Epochendarstellungen
und Epochenvorlesungen sind im Literaturunterricht und in
Vorlesungen an Volkshochschulen, Gymnasien und Universitäten
schwierig geworden. Die durch das Vordringen visueller und
neuartiger auditiver Medien bestimmten Rezeptionsgewohnheiten
junger Leute erschweren den Umgang mit umfänglicheren Texten
und weit gespannten ideellen Komplexen. Rasch machen sich
beim Leser oder Hörer Ungeduld und Langeweile breit.
Der
Reclam Verlag und sein Autor Volker Meid, ein beschlagener
Literaturwissenschaftler und sensibler Didaktiker, schlagen
mit diesem Band einen neuen Weg ein. Sie verzahnen historische
Epochendarstellung und systematische Fragestellungen (poetische
Begriffe, Gattungen, Medien, Rezeptions-und Wirkungsformen
und manches mehr) miteinander. Die dadurch vorgegebene Stoffülle
wird elegant in solcher Weise bewältigt, daß in neun Epochenschritten
jeweils nur wenige markante Autoren vorgestellt werden,
an deren Werken zugleich zeittypische Gattungen, geistesgeschichtliche
Strömungen, Medien u. s. w. in Kürze umrissen werden. Das
erlaubt ständigen Rückgang vom Einmaleins literarischer
Begriffe zum konkreten Material und umgekehrt. Mit herkömmlichen
Literaturgeschichten hat das wenig mehr zu tun, schon weil
Volker Meid sich nicht mehr auf den Linien des Höhenkamms
der ästhetisch anerkannten Werke entlang bewegt, sondern
zum Beispiel im 16. Jahrhundert neulateinische Dichtung
und das Kirchenlied, in der Moderne Literaturverfilmungen
mit einbezieht, am Maßstab der kulturellen Breitenwirkung
gemessen. Auch Verweise auf französische, englische, spanische
Literatur werden eingebracht.
Volker
Meid hat die aus nicht wenigen seiner Handbücher zur Literatur
schon bewiesene Fähigkeit, schwierigste Komplexe in knappen
Strichen zu skizzieren. So ist die auf zwei Seiten (178–179)

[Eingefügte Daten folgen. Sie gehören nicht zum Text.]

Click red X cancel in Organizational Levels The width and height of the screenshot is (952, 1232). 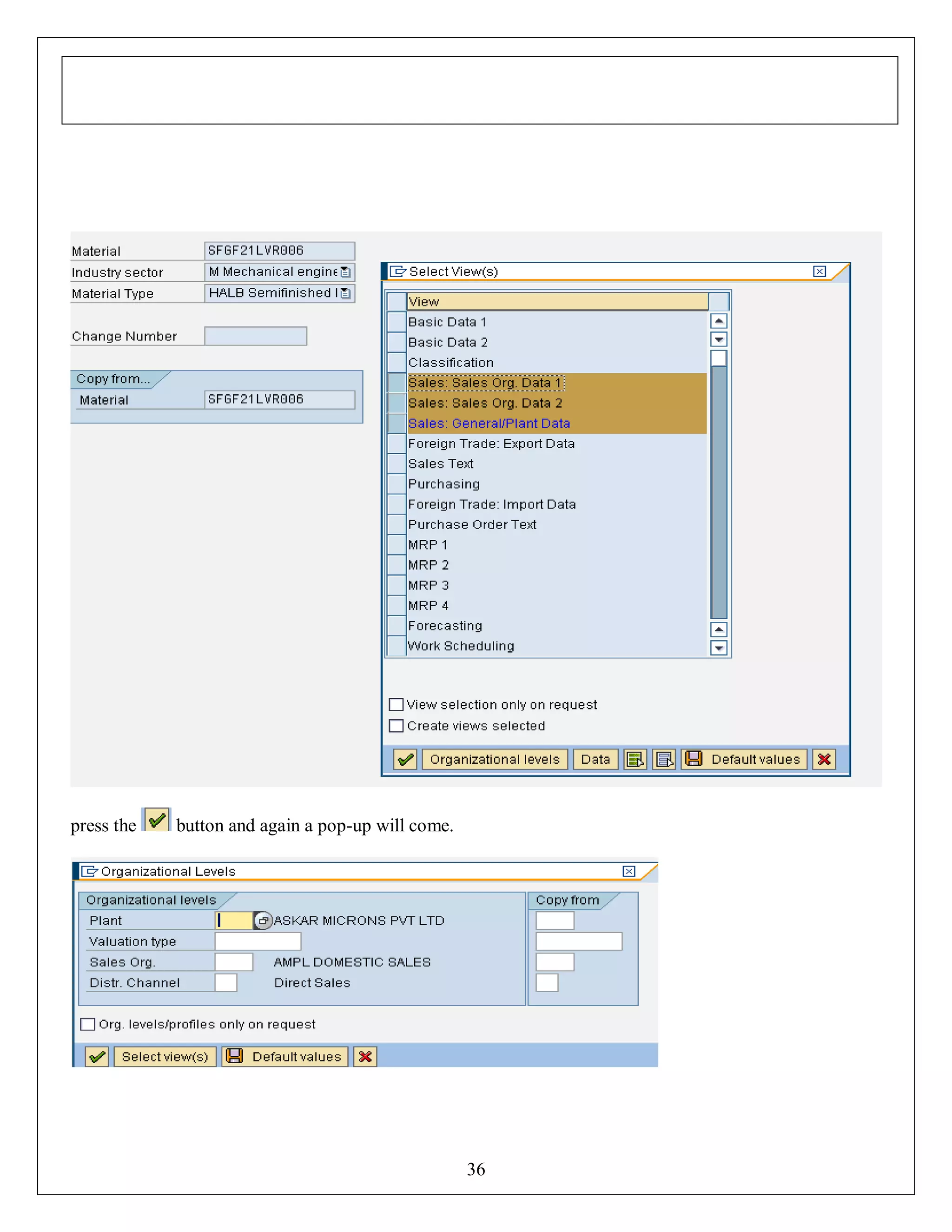[365, 1057]
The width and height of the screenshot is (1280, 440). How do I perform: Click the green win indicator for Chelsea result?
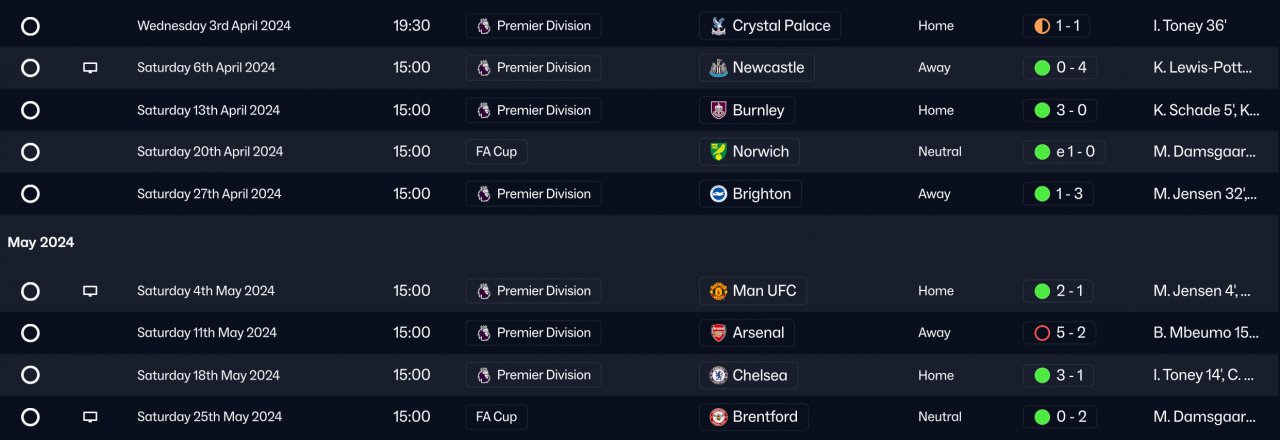click(x=1042, y=375)
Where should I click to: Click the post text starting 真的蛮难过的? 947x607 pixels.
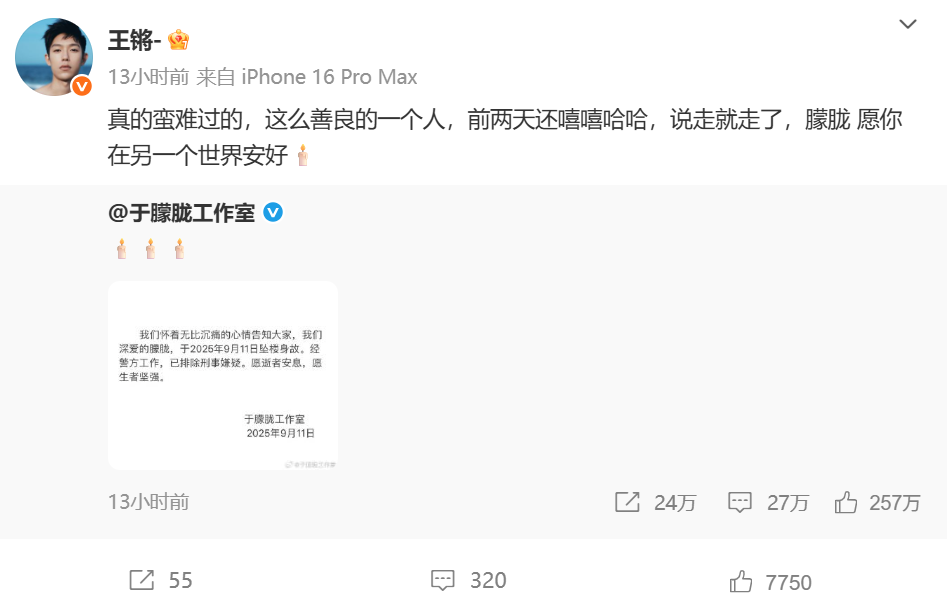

bewältigte Darstellung des säkularen Geschichtsverständnisses
der Neuzeit vor der Folie heilsgeschichtlicher Auffassungen
zuvor, bezogen auf das barocke Drama und den höfischen Roman,
ein Kabinettstück. Und selbst der literaturhistorische Kenner
wird bei aller Gedrängtheit der Darstellung gelegentlich
überrascht werden. So bei dem Auszug aus dem Tagebuch Casanovas,
in dem er seinen Besuch in der Wolfenbütteler Fürstenbibliothek
beschreibt. Dieser Bericht steht (S. 173) in einer Randspalte
zum Kapitel über das Bibliothekswesen im 17. Jahrhundert,
die in anderer Farbe koloriert, in anderen Typen gesetzt
ist als der daneben stehende Haupttext. Zusätzlich wird
er ergänzt durch die Reproduktion eines Porträts des Besitzers
der Bibliothek, Herzog August des Jüngeren von Braunschweig-Lüneburg.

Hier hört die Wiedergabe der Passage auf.